Thiel’s interest in the Antichrist is not a recent affectation. He has written and spoken about the concept for years, approaching it not as a supernatural prediction but as a framework for understanding the dangers of technology, modernity and human hubris. In a November essay for the Catholic magazine First Things, he mused openly about the centuries of Christian debate over who the Antichrist was, when he would arrive, and what he would preach.
The Rome lectures follow a template Thiel first used in San Francisco last September, where he gave the same four-part series to a similarly exclusive audience. According to invitation text circulating in Rome, the lectures are anchored in science and technology and draw on theology, history, literature and politics. The thinkers Thiel references span centuries and disciplines, from the political philosophy of Carl Schmitt to the literary satire of Jonathan Swift to the religious thought of Cardinal John Henry Newman.
The framing, to those familiar with Thiel’s thinking, is consistent with his broader worldview: a deeply unconventional Catholic who believes that technology is accelerating humanity toward a decisive reckoning, and that the intellectual traditions of Western Christianity offer the best tools for understanding what that reckoning might look like.
In Italian political circles, the visit triggered immediate scrutiny. The centre-left opposition filed a formal parliamentary question over reports that Thiel might seek a meeting with Prime Minister Giorgia Meloni or other members of the government during his stay. The question reflects a broader unease in Italy about the influence of American tech power on European politics, an unease sharpened by Palantir’s role in the Trump administration’s immigration enforcement operations and Thiel’s well-documented financial ties to the American right.
Meloni’s office has not confirmed or denied any meeting. Thiel’s team has not responded to requests for comment. The lectures themselves remain closed to the press, with attendees reportedly bound by confidentiality. In a city where every palazzo holds secrets, the deliberate opacity has only deepened the intrigue.

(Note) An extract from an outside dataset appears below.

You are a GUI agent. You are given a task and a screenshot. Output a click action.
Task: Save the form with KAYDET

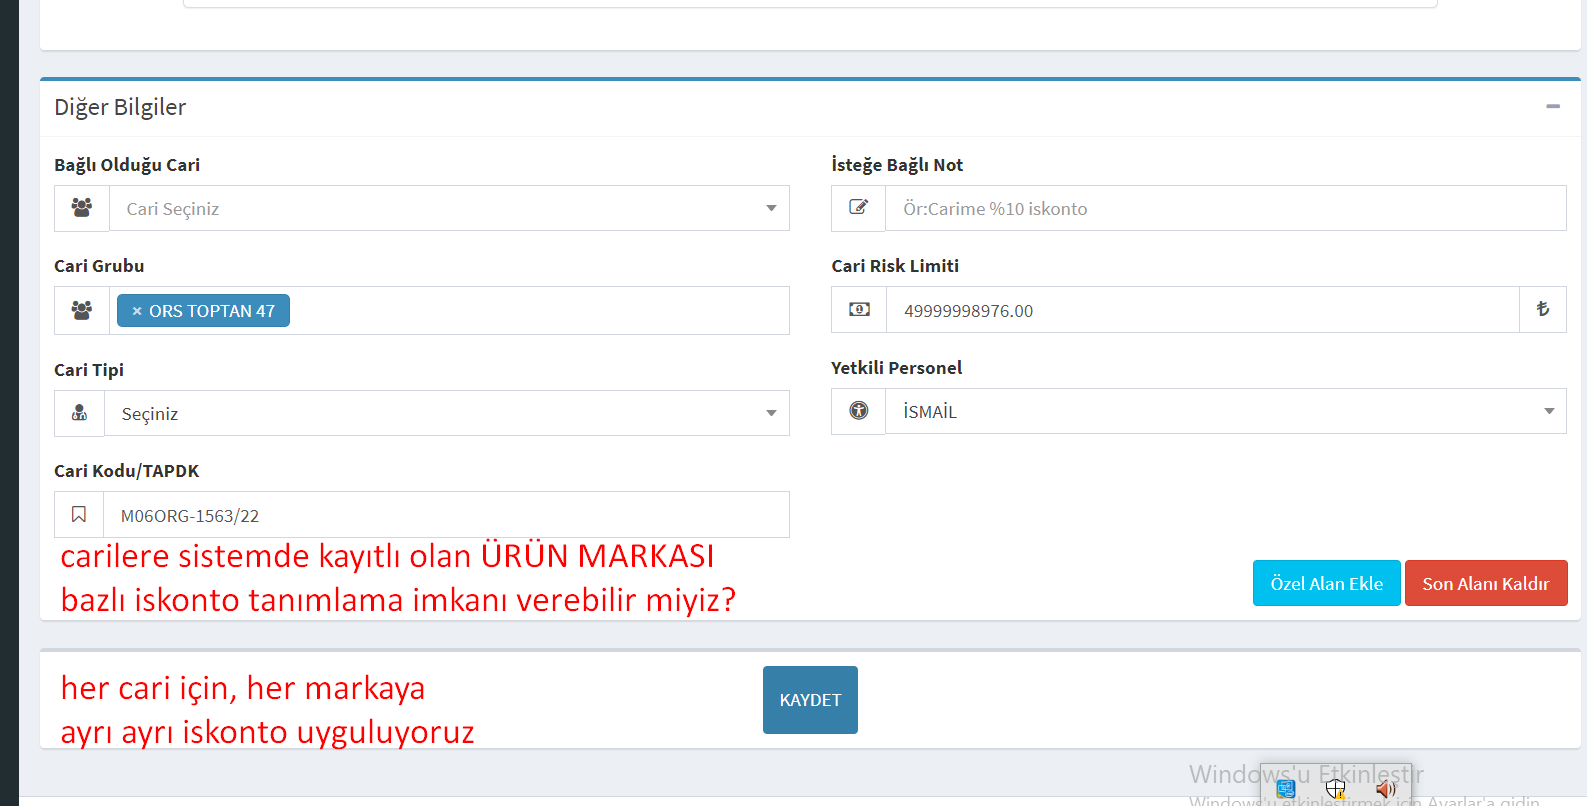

The reaction on Rome’s streets has been harder to characterise. Among the city’s intellectuals and clergy, there is a mixture of genuine curiosity and studied disdain. One Vatican observer, speaking anonymously, described the whole affair as characteristic of a certain strand of American Catholic conservatism that has developed a taste for European settings and apocalyptic ideas. Another simply noted that Rome had survived Visigoths, Renaissance popes and Mussolini. It could survive a PayPal co-founder.
There is something fitting, if unsettling, about the collision happening this week in Rome. Thiel has spent years arguing that the biggest questions facing humanity are not primarily economic or political, but civilisational and spiritual. His investment in Palantir, a company that takes its name from the all-seeing stones of Tolkien’s Middle Earth, reflects a worldview in which technology is not neutral but morally weighted, capable of serving either apocalyptic destruction or civilisational survival.
Rome, for its part, is a city that has hosted every kind of power that the Western world has produced. Emperors and popes, fascists and liberators, tourists and pilgrims. Adding a libertarian tech billionaire delivering private lectures on Biblical prophecy barely registers on the historical scale of Roman strangeness.
And yet the visit matters, precisely because of its timing and its cast. A world at war in the Middle East, a Pope whose university wanted nothing to do with the event, a prime minister whose office is being asked whether she met with the man organising lectures on the end of days. The scenery could not have been scripted more deliberately if it had tried.
The lectures run through Wednesday. Whatever Thiel says inside those closed rooms, Rome will still be standing on Thursday. It always is.